Whatever comes before the line containing "The width and height of the screenshot is (478, 338)." stays out; transcribe that line and all that follow to the end of the records exactly, with no pictures.

***

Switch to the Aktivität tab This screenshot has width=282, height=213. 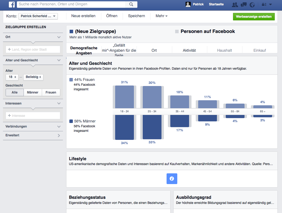pyautogui.click(x=189, y=50)
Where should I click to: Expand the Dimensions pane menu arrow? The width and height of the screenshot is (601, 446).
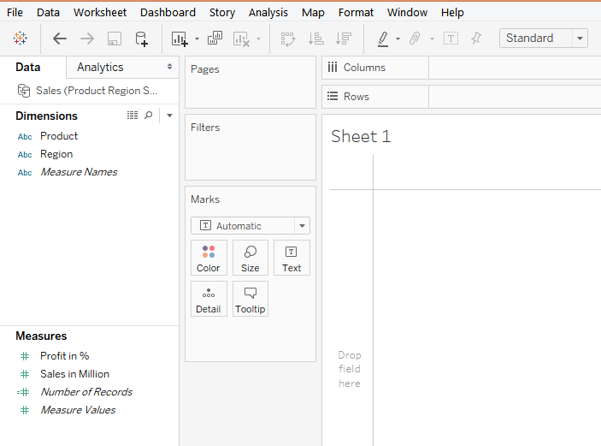tap(169, 116)
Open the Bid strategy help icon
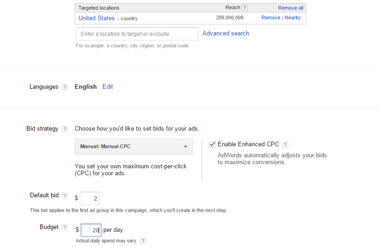 65,129
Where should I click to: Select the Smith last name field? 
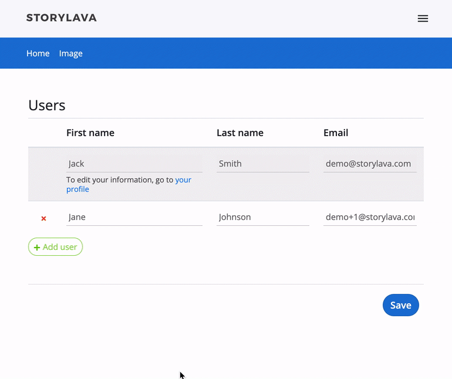[262, 164]

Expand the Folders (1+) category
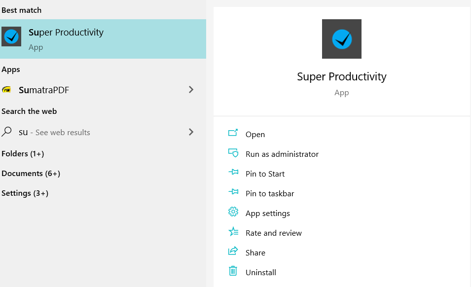click(x=23, y=153)
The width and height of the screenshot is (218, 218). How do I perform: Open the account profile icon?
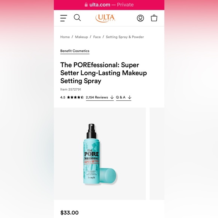click(141, 18)
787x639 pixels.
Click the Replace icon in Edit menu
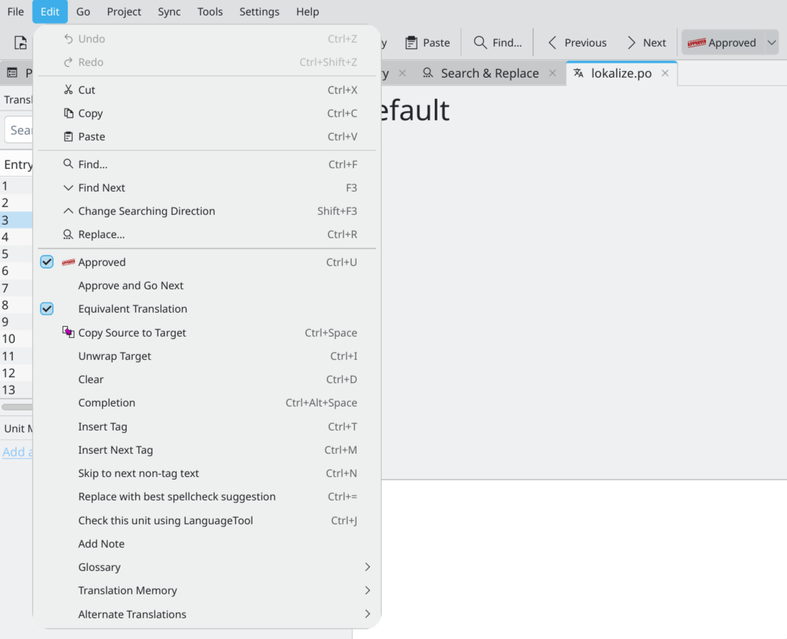(x=68, y=234)
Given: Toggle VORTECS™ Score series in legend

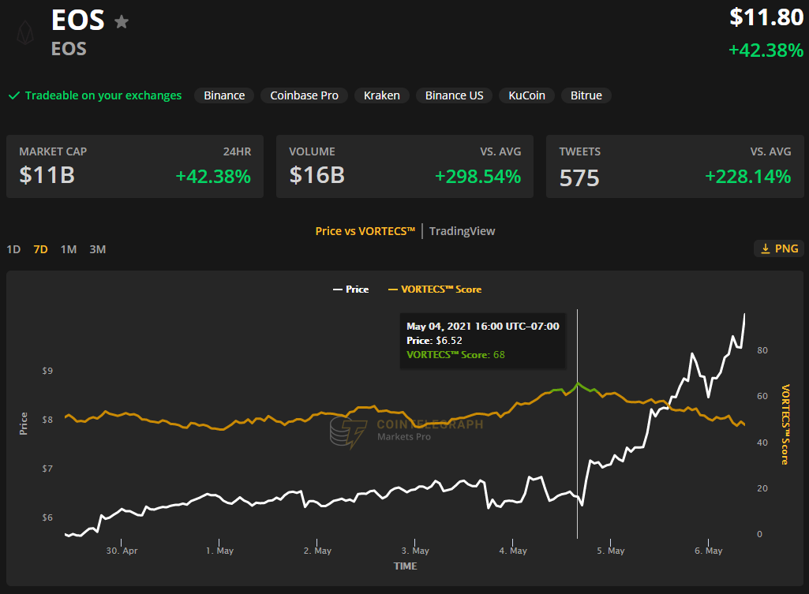Looking at the screenshot, I should (x=435, y=290).
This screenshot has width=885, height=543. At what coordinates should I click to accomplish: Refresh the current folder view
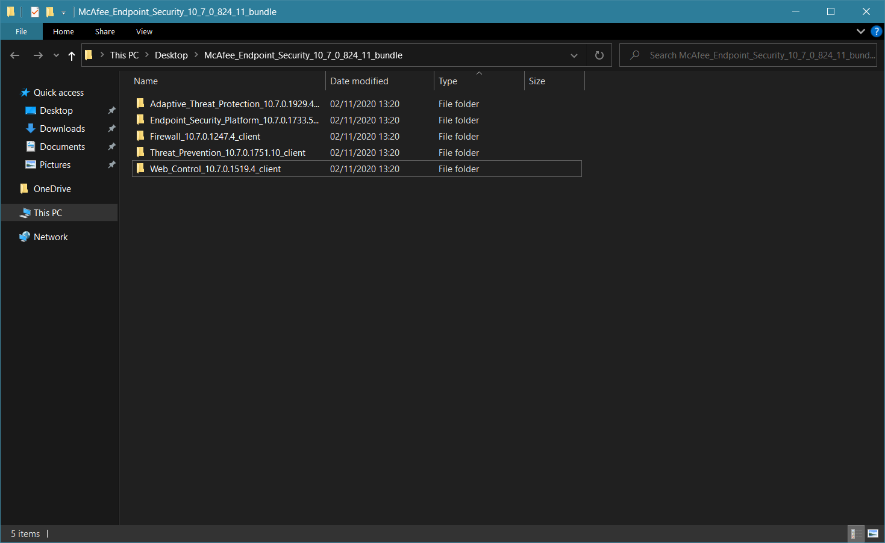[599, 55]
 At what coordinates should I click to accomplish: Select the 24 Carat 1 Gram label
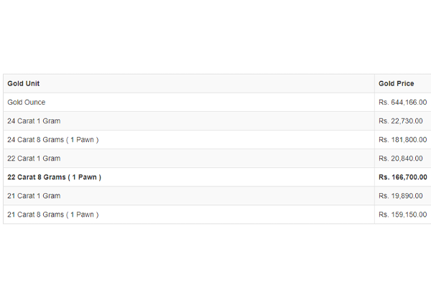coord(34,121)
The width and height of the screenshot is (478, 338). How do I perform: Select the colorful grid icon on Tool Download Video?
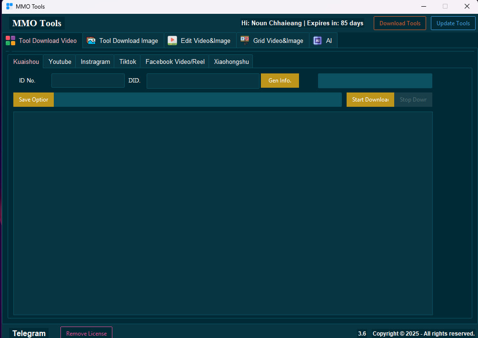(x=10, y=41)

***

Expected output:
The width and height of the screenshot is (478, 338). How do I perform: Select the colorful grid icon on Tool Download Video?
(x=10, y=41)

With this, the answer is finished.